The physician assistant did not do her duties appropriately. He
had a new range of motion exam conducted by the DVA which more
accurately reflects his range of motion. It shows his neck is
significantly affected and his lower back moderately affected.
He has submitted this information with his appeal and believes
it will result in an increase is his rating. Although the
physician assistant indicated he was not having migraines; his
current physician disagrees and has prescribed medication for
migraines, which he is currently taking. While the advisory
writer indicates he would more than likely not get a rating or a
zero rating for his migraines, he disagrees based on the
severity of his migraines and cluster headaches which he often
experiences. His migraines are being reconsidered in his appeal
and it is expected to increase in rating.

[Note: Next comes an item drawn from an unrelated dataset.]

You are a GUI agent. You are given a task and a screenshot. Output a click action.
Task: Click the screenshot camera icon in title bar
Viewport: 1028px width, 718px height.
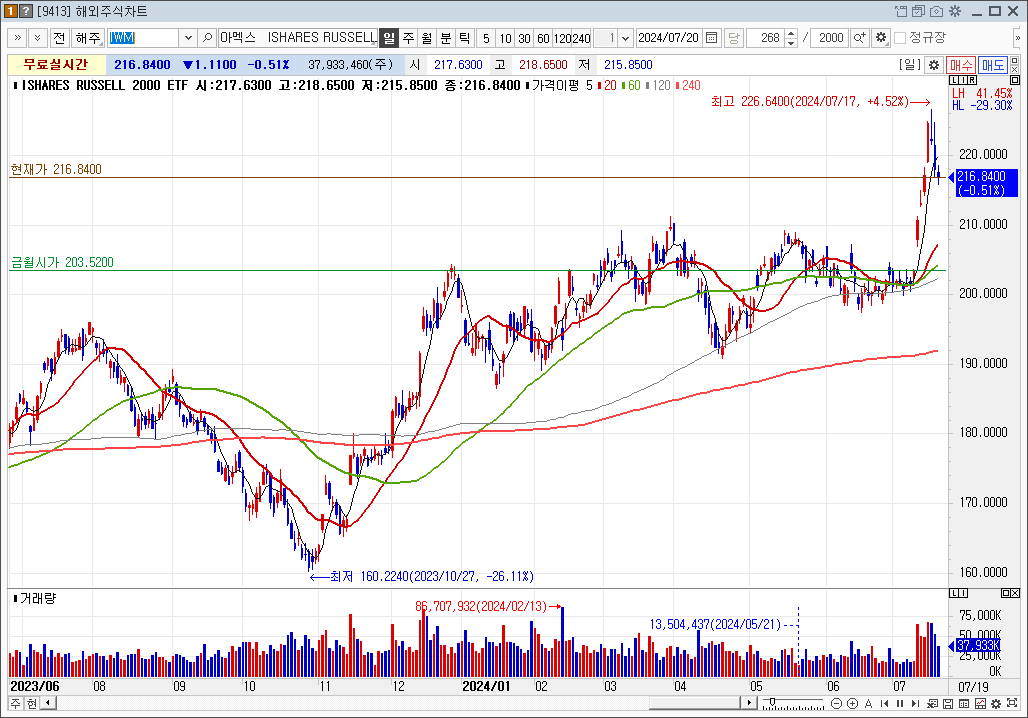point(936,11)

His rating for the hemicolectomy was increased to 40 percent
which is the highest rating for this condition. Since the
rating was a reflection based on severity and military service,
had this been reflected during the MEB process, this would have
resulted in an increase in the rating resulting in a medical
retirement instead of medical separation.
The applicants complete response, with attachments, is at
Exhibit F.
THE BOARD CONCLUDES THAT:
1. The applicant has exhausted all remedies provided by
existing law or regulations.
2. The application was timely filed.
3. Insufficient relevant evidence has been presented to
demonstrate the existence of an error or injustice. The
applicant alleges he should have received a disability rating to
allow him to receive a medical retirement. We took notice of
the applicants complete submission, to include his rebuttal
response, in judging the merits of the case; however, we do not
find the evidence presented sufficient to override the rationale
provided by the Air Force office of primary responsibility and
the AFBCMR Medical Consultant. We found no evidence of an error
or injustice in the applicants disability discharge processing.
The applicant was separated for unfitting conditions that
interfered with his ability to continue to serve on active duty
and was rated based on the seriousness of his conditions at the
time of separation in accordance with governing policy.
Therefore, we agree with the opinions and recommendations of the
Air Force offices of primary responsibility (OPR) and adopt
their rationale as the basis for our conclusion the applicant
has not been the victim of an error of injustice. Therefore, in
the absence of evidence to the contrary, we find no basis to
recommend granting the requested relief.
4. The applicants case is adequately documented and it has not
been shown that a personal appearance with or without counsel
will materially add to our understanding of the issues involved.
Therefore, the request for a hearing is not favorably
considered.
THE BOARD DETERMINES THAT:
The applicant be notified the evidence presented did not
demonstrate the existence of material error or injustice; the
application was denied without a personal appearance; and the
application will only be reconsidered upon the submission of
newly discovered relevant evidence not considered with this
application.
The following members of the Board considered AFBCMR Docket
Number BC-2014-00325 in Executive Session on 27 Jan 15 under the
provisions of AFI 36-2603:
, Panel Chair
, Member
, Member
The following documentary evidence pertaining AFBCMR Docket
Number BC-2014-00325 was considered:
Exhibit A. DD Form 149, dated 21 Jan 14, w/atchs.
Exhibit B. Applicant's Master Personnel Records.
Exhibit C. Memorandum, AFPC/DPFD, dated 7 Feb 14.
Exhibit D. Memorandum, AFBCMR Medical Consultant, dated
18 Sep 14.
Exhibit E. Letter, SAF/MRBR, dated 7 Oct 14.
Exhibit F. Letter, Applicant, dated 15 Oct 14, w/atchs.